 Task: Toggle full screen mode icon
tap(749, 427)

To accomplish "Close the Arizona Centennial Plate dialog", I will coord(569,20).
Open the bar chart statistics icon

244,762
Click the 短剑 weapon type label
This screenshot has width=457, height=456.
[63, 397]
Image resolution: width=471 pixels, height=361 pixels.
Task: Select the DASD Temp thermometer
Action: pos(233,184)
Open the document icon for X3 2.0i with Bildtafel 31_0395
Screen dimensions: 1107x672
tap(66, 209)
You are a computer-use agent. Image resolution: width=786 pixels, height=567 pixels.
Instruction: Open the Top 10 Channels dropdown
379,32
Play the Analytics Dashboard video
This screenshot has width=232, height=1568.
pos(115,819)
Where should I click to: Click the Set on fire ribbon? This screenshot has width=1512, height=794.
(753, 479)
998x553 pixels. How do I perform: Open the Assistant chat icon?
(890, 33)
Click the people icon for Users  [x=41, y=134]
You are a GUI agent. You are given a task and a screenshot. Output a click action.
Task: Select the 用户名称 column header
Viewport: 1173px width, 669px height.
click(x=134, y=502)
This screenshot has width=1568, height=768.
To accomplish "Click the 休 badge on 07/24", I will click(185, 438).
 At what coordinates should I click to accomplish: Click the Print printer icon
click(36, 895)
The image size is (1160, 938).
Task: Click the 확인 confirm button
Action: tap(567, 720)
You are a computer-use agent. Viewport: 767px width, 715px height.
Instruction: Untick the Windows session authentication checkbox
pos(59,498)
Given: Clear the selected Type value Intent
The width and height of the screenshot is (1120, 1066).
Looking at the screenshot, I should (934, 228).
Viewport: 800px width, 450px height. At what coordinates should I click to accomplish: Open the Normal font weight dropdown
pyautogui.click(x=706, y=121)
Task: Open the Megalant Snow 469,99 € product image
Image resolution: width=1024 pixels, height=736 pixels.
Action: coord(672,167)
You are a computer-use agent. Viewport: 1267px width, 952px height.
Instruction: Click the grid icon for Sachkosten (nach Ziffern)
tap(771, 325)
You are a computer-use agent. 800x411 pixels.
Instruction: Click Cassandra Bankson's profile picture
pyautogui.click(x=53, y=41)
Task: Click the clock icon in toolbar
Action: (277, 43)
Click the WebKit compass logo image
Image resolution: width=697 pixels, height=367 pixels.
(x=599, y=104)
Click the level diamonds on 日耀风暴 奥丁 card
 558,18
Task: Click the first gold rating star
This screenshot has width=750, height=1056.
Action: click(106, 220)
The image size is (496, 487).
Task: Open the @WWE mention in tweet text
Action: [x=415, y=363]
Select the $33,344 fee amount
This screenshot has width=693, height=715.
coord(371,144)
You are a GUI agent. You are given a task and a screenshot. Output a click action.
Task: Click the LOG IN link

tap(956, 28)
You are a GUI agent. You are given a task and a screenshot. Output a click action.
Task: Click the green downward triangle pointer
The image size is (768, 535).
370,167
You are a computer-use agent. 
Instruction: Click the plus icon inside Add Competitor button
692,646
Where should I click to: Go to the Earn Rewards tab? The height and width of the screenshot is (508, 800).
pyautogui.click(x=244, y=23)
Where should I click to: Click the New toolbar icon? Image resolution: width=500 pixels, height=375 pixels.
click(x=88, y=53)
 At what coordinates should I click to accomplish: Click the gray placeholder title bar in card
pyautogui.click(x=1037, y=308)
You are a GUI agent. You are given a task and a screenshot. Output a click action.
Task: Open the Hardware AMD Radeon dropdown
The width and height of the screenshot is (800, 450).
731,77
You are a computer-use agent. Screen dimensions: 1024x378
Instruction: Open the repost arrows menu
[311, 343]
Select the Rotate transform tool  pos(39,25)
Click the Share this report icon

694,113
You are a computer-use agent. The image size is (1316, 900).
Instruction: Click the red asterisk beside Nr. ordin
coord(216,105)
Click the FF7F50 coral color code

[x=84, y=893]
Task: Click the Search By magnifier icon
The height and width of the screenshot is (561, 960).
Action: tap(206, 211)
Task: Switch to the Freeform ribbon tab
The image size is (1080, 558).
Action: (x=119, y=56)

◆ TASK INSTRUCTIONS ◆
Reproduce the entries exactly as they appear.

◆ TASK OUTPUT ◆
 Task: Toggle full screen mode icon
tap(749, 427)

To accomplish "Close the Arizona Centennial Plate dialog", I will coord(569,20).
Open the bar chart statistics icon

244,762
Click the 短剑 weapon type label
This screenshot has width=457, height=456.
[63, 397]
Image resolution: width=471 pixels, height=361 pixels.
Task: Select the DASD Temp thermometer
Action: pos(233,184)
Open the document icon for X3 2.0i with Bildtafel 31_0395
Screen dimensions: 1107x672
tap(66, 209)
You are a computer-use agent. Image resolution: width=786 pixels, height=567 pixels.
Instruction: Open the Top 10 Channels dropdown
379,32
Play the Analytics Dashboard video
This screenshot has width=232, height=1568.
pos(115,819)
Where should I click to: Click the Set on fire ribbon? This screenshot has width=1512, height=794.
(753, 479)
998x553 pixels. How do I perform: Open the Assistant chat icon?
(890, 33)
Click the people icon for Users  [x=41, y=134]
You are a GUI agent. You are given a task and a screenshot. Output a click action.
Task: Select the 用户名称 column header
Viewport: 1173px width, 669px height.
click(x=134, y=502)
This screenshot has width=1568, height=768.
To accomplish "Click the 休 badge on 07/24", I will click(185, 438).
 At what coordinates should I click to accomplish: Click the Print printer icon
click(36, 895)
The image size is (1160, 938).
Task: Click the 확인 confirm button
Action: tap(567, 720)
You are a computer-use agent. Viewport: 767px width, 715px height.
Instruction: Untick the Windows session authentication checkbox
pos(59,498)
Given: Clear the selected Type value Intent
The width and height of the screenshot is (1120, 1066).
Looking at the screenshot, I should (934, 228).
Viewport: 800px width, 450px height. At what coordinates should I click to accomplish: Open the Normal font weight dropdown
pyautogui.click(x=706, y=121)
Task: Open the Megalant Snow 469,99 € product image
Image resolution: width=1024 pixels, height=736 pixels.
Action: coord(672,167)
You are a computer-use agent. Viewport: 1267px width, 952px height.
Instruction: Click the grid icon for Sachkosten (nach Ziffern)
tap(771, 325)
You are a computer-use agent. 800x411 pixels.
Instruction: Click Cassandra Bankson's profile picture
pyautogui.click(x=53, y=41)
Task: Click the clock icon in toolbar
Action: (277, 43)
Click the WebKit compass logo image
Image resolution: width=697 pixels, height=367 pixels.
(x=599, y=104)
Click the level diamonds on 日耀风暴 奥丁 card
 558,18
Task: Click the first gold rating star
This screenshot has width=750, height=1056.
Action: click(106, 220)
The image size is (496, 487).
Task: Open the @WWE mention in tweet text
Action: [x=415, y=363]
Select the $33,344 fee amount
This screenshot has width=693, height=715.
coord(371,144)
You are a GUI agent. You are given a task and a screenshot. Output a click action.
Task: Click the LOG IN link

tap(956, 28)
You are a GUI agent. You are given a task and a screenshot. Output a click action.
Task: Click the green downward triangle pointer
The image size is (768, 535).
370,167
You are a computer-use agent. 
Instruction: Click the plus icon inside Add Competitor button
692,646
Where should I click to: Go to the Earn Rewards tab? The height and width of the screenshot is (508, 800).
pyautogui.click(x=244, y=23)
Where should I click to: Click the New toolbar icon? Image resolution: width=500 pixels, height=375 pixels.
click(x=88, y=53)
 At what coordinates should I click to accomplish: Click the gray placeholder title bar in card
pyautogui.click(x=1037, y=308)
You are a GUI agent. You are given a task and a screenshot. Output a click action.
Task: Open the Hardware AMD Radeon dropdown
The width and height of the screenshot is (800, 450).
731,77
You are a computer-use agent. Screen dimensions: 1024x378
Instruction: Open the repost arrows menu
[311, 343]
Select the Rotate transform tool  pos(39,25)
Click the Share this report icon

694,113
You are a computer-use agent. The image size is (1316, 900).
Instruction: Click the red asterisk beside Nr. ordin
coord(216,105)
Click the FF7F50 coral color code

[x=84, y=893]
Task: Click the Search By magnifier icon
The height and width of the screenshot is (561, 960).
Action: tap(206, 211)
Task: Switch to the Freeform ribbon tab
The image size is (1080, 558).
Action: (x=119, y=56)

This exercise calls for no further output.